为什么我突然得到“初始化前一定不能访问Typed属性"的原因.引入属性类型提示时出错? [英] Why I am suddenly getting a "Typed property must not be accessed before initialization" error when introducing properties type hints?

问题描述

我已经更新了类定义，以利用新引入的属性类型提示，例如:

I have updated my class definitions to make use of the newly introduced property type hints, like this:

class Foo {

    private int $id;
    private ?string $val;
    private DateTimeInterface $createdAt;
    private ?DateTimeInterface $updatedAt;

    public function __construct(int $id) {
        $this->id = $id;
    }


    public function getId(): int { return $this->id; }
    public function getVal(): ?string { return $this->val; }
    public function getCreatedAt(): ?DateTimeInterface { return $this->createdAt; }
    public function getUpdatedAt(): ?DateTimeInterface { return $this->updatedAt; }

    public function setVal(?string $val) { $this->val = $val; }
    public function setCreatedAt(DateTimeInterface $date) { $this->createdAt = $date; }
    public function setUpdatedAt(DateTimeInterface $date) { $this->updatedAt = $date; }
}

但是当试图将我的实体保存在教义上时，我收到一条错误消息:

But when trying to save my entity on Doctrine I am getting an error saying:

在初始化之前不能访问Typed属性

Typed property must not be accessed before initialization

这不仅发生在$id或$createdAt上，而且发生在$value或$updatedAt上，它们是可为空的属性.
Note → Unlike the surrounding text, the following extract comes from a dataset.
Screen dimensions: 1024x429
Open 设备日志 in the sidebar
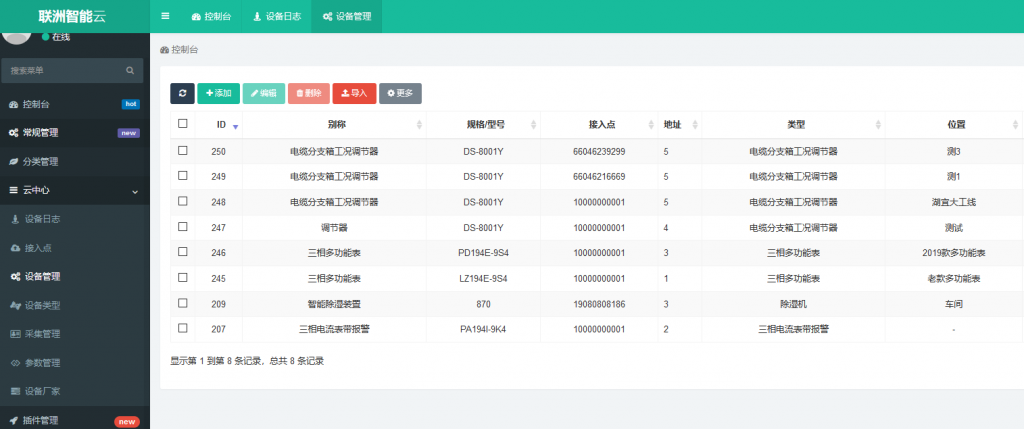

This not only happens with $id or $createdAt, but also happen with $value or $updatedAt, which are nullable properties.

推荐答案

由于PHP 7.4引入了属性的类型提示，因此为所有属性提供有效值特别重要，这样所有属性都具有与其声明的类型相匹配的值

Since PHP 7.4 introduces type-hinting for properties, it is particularly important to provide valid values for all properties, so that all properties have values that match their declared types.

从未分配的变量没有null值，但处于undefined状态，将永远不与任何声明的类型匹配. undefined !== null.

A variable that has never been assigned doesn't have a null value, but it is on an undefined state, which will never match any declared type. undefined !== null.

对于上面的代码，如果您这样做:

For the code above, if you did:

$f = new Foo(1);
$f->getVal();

您会得到:

致命错误:未捕获错误:初始化前不得访问类型为Foo :: $ val的属性

Fatal error: Uncaught Error: Typed property Foo::$val must not be accessed before initialization

由于$val在访问时既不是string也不是null.

Since $val is neither string nor nullwhen accessing it.

解决此问题的方法是将值分配给与声明的类型匹配的所有属性.您可以将其作为属性的默认值，也可以在构造过程中根据您的喜好和属性的类型进行设置.

The way to get around this is to assign values to all your properties that match the declared types. You can do this either as default values for the property or during construction, depending on your preference and the type of the property.

例如，对于上述一种情况，可以做到:

For example, for the above one could do:

class Foo {

    private int $id;
    private ?string $val = null; // <-- declaring default null value for the property
    private DateTimeInterface $createdAt;
    private ?DateTimeInterface $updatedAt;

    public function __construct(int $id) {
        // and on the constructor we set the default values for all the other 
        // properties, so now the instance is on a valid state
        $this->id = $id;
        $this->createdAt = new DateTimeImmutable();
        $this->updatedAt = new DateTimeImmutable();
    }

现在，所有属性都将具有 valid 值，并且实例将处于有效状态.

Now all properties would have a valid value and the the instance would be on a valid state.

当您依赖数据库中的值作为实体值时，这种情况尤其常见.例如.自动生成的ID，或创建和/或更新的值；这通常是数据库问题.

This can hit particularly often when you are relying on values that come from the DB for entity values. E.g. auto-generated IDs, or creation and/or updated values; which often are left as a DB concern.

对于自动生成的ID，推荐的转发方式是将类型声明更改为?int $id = null.对于其余所有属性，只需为属性的类型选择一个合适的值即可.

For auto-generated IDs, the recommended way forward is to change the type declaration to ?int $id = null. For all the rest, just choose an appropriate value for the property's type.

这篇关于为什么我突然得到“初始化前一定不能访问Typed属性"的原因.引入属性类型提示时出错?的文章就介绍到这了，希望我们推荐的答案对大家有所帮助，也希望大家多多支持IT屋！